Step 1: Understanding the Concept:
The query seeks the primary criticism of Thomas Malthus's population theory from Liberal and Marxist perspectives. Malthus posited that population expands geometrically while food supply increases arithmetically, inevitably leading to poverty and famine when population surpasses resource availability.
Step 2: Detailed Explanation:
(A) Disregard for poverty as a social issue: This constitutes the central criticism. Both Liberal and Marxist schools of thought contend that poverty is not an inherent problem stemming from population expansion but a societal issue arising from inequitable resource distribution. Marx, notably, argued that capitalism inherently generates poverty and inequality, irrespective of population size. Malthus was criticized for attributing the poor's circumstances to themselves rather than the prevailing economic structure.
(B) Exclusive focus on positive and preventive checks: This is a description of his theory, not a critique. Malthus did indeed address these checks.
(C) Absence of a detailed demographic transition theory: The theory of demographic transition emerged much later, making it anachronistic to fault Malthus for not elaborating on it.

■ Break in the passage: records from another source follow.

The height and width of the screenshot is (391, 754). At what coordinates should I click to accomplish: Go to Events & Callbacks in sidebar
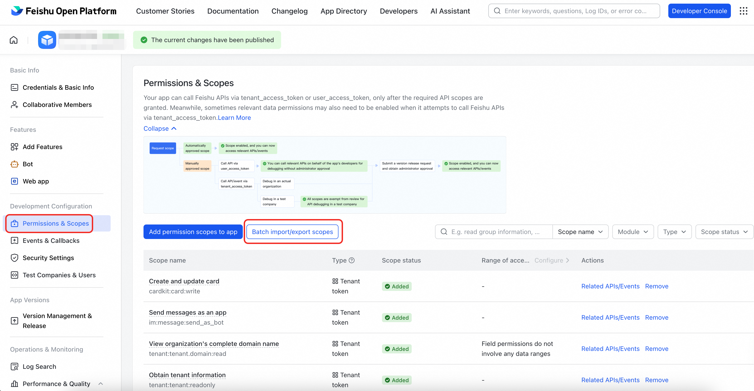[51, 240]
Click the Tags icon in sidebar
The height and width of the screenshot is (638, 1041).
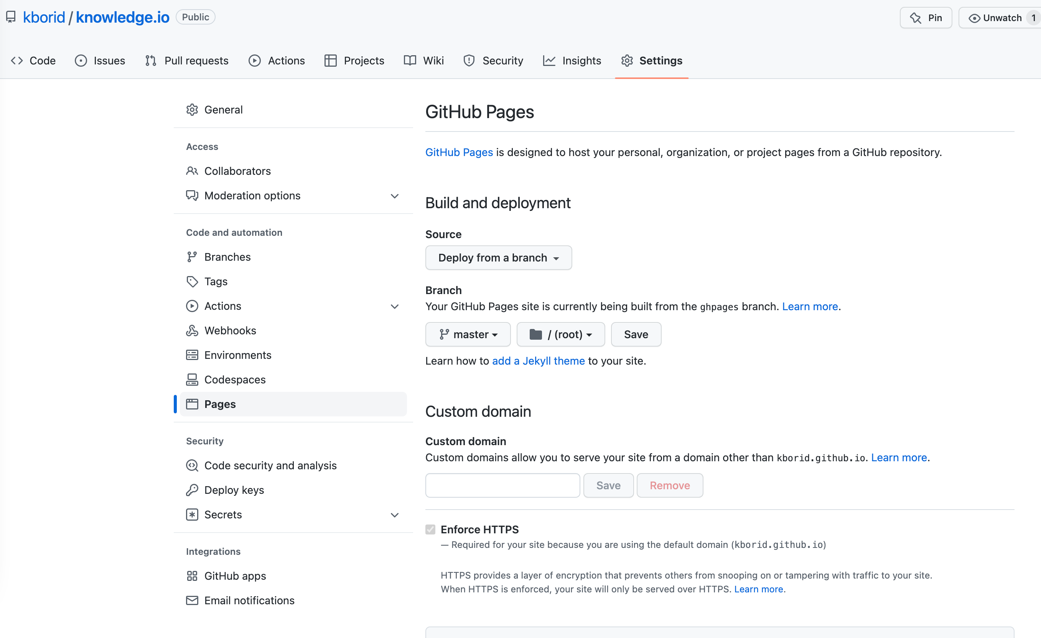pyautogui.click(x=192, y=282)
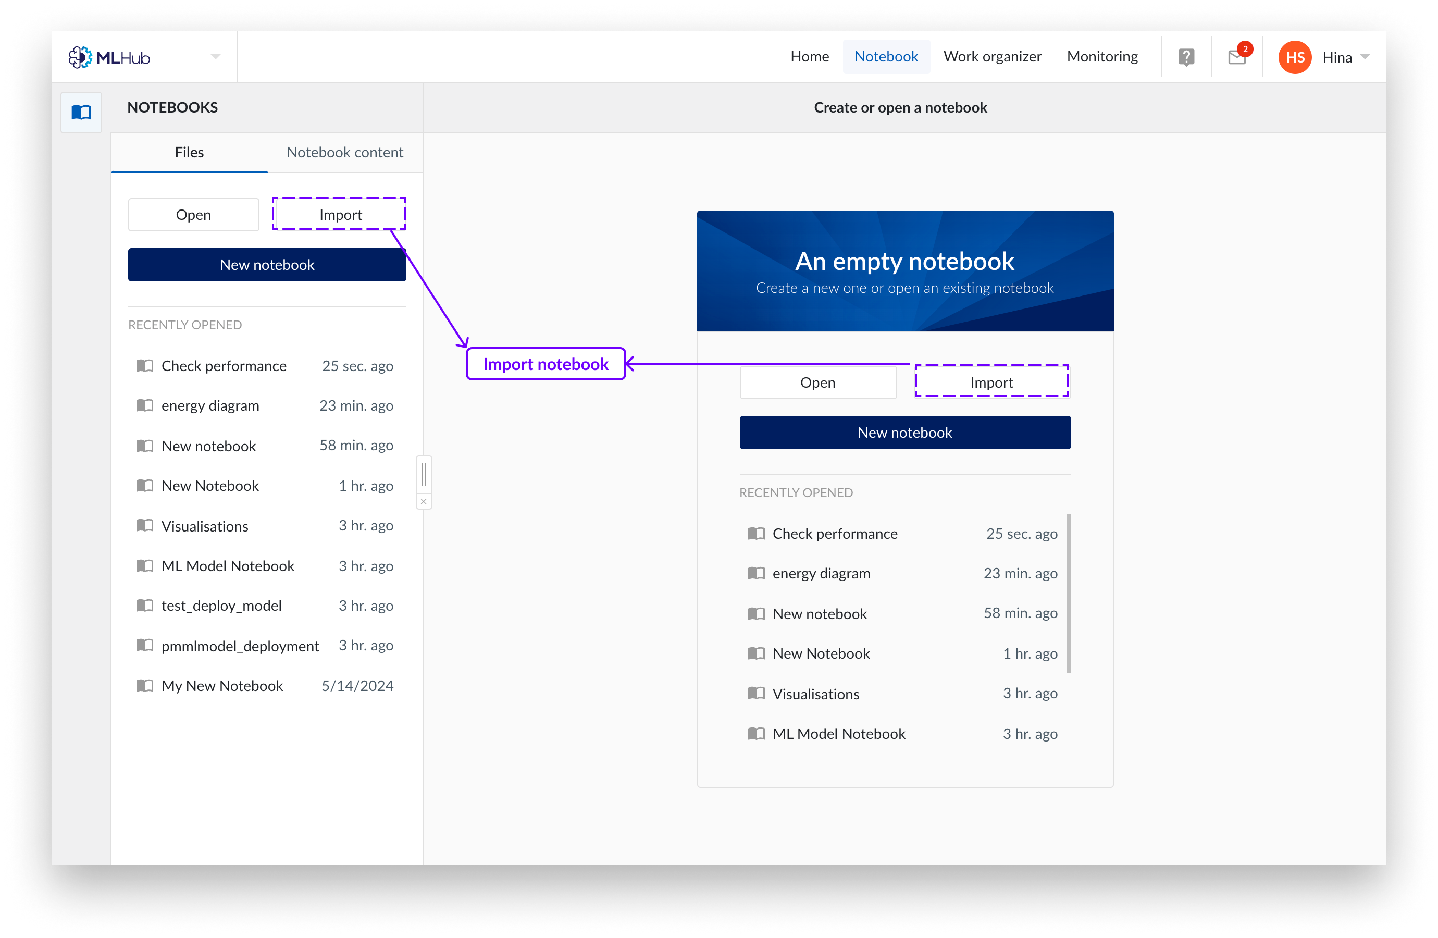Click the HS user avatar
The width and height of the screenshot is (1438, 938).
pos(1294,57)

(D) Failure to theorize population explosion: Conversely, his theory represents one of the earliest frameworks for understanding population explosion, outlining rapid population growth in the absence of checks.
Step 3: Final Answer:
The fundamental criticism from both Liberal and Marxist standpoints is that Malthus erroneously framed poverty as a natural consequence of population growth, thereby overlooking its socio-economic origins in wealth disparity.